Apresenta-se como uma estratégia capaz de captar (prender?) os sujeitos a temas que a
instituição introduz e a outros que os próprios sentem urgência em desbravar. Vejo as
propostas educativas como um despertar para a vontade de conhecer, de
aprender e de saber mais, de fazer sentido do mundo – um sentido que se espera
seja sempre mais rico a cada nova visita – através não tanto da transmissão
unidirecional da mensagem, mas da construção partilhada de um conhecimento que
é fruto do contributo de todos. Paralelamente ao que chamei de incitamento, vejo a
programação educativa como um simples – e desejavelmente descomplicado – fator de
desbloqueio no acesso ao património. No fundo, trata-se de uma janela aberta
para o interior da instituição, mas também desta para o exterior. É neste
movimento basculante que se eliminam barreiras ou resistências ao relacionamento de
parte a parte: das instituições e das comunidades.
Neste sentido, um programa educativo será tanto mais plural e inclusivo quanto as
suas atividades trabalharem sob a premissa de que existem variadíssimos tipos de
fruição, de motivações (e desmotivações!), de agendas pessoais e de grupo, bem como
níveis de conhecimento prévio diferentes, e que para todos eles deve haver um
diferenciado incitamento ao conhecimento. Indo mais além, se há muito se fala de
saber quem são os visitantes, os seus perfis e preferências, fala-se atualmente,
sobretudo, de conhecer o porquê de visitarem, as suas motivações, e é partir deste
conhecimento que se encontram novas formas de segmentar as audiências.
Deste modo, a visita a espaços culturais deixa de se poder chamar
simplesmente “visita” e passa a ser uma experiência, em que o visitante
usufrui, leva para casa, mas também contribui ativamente. É este convite à
participação que permite dar retorno, dar de volta à comunidade, capacitando-a
e proporcionando-lhe através das atividades desenvolvidas algo mais do que o contacto
e a informação sobre o património.
Por capacitação, entenda-se não apenas uma forma sofisticada de apetrechamento dos
públicos de novas competências, mas também o reiterar da confiança nas
capacidades que cada visitante aporta e que o tornam capaz de intervir na
sociedade, de ser utilizador, mas também coprodutor da instituição. Creio que
este sentido de confiança e de responsabilização é por si só gerador de reflexão crítica e
de um sentido mais vivo de participação/intervenção.
É hoje incontestável que as instituições de património provocam a reflexão crítica,
mas a sua peculiaridade é a de o fazerem através do envolvimento ativo com a
experiência, com o mundo concreto, a partir do fazer; sem no entanto
esquecerem outras formas ativas de participação: o pensar, o sentir, o
questionamento, a problematização, o “por em crítica”. A combinação certa
destas várias componentes – confiança, capacitação, participação, responsabilização,
reflexão crítica, experimentação, problematização, questionamento, fazer, pensar,
sentir – é determinante para a formação de cidadãos ativos, questionadores, bem
como para os convocar para uma participação interventiva na sociedade.

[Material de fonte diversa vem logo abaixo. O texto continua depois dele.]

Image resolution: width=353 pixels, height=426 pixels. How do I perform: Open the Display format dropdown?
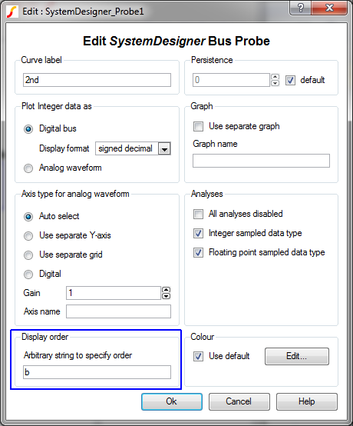point(164,148)
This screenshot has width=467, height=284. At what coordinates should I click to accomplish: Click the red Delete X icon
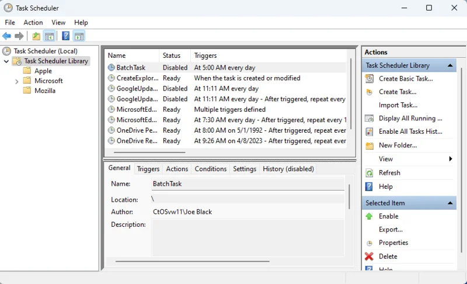[x=369, y=257]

E, no final, a pergunta que paira: como é que se faz tudo isto?
Diria em primeiro lugar que não há mapas traçados, o que há é sinalização; e depois,
que no princípio deve estar a interiorização de que a dimensão educativa, a
aprendizagem, nas instituições culturais como noutras, necessita de TEMPO.
Aprender, educar, incitar ao conhecimento, construir relações, participar fazendo,
intervir, tudo exige um sentido próprio do tempo - às instituições, aos públicos e a
todos os que queiram ser coprodutores de conhecimento.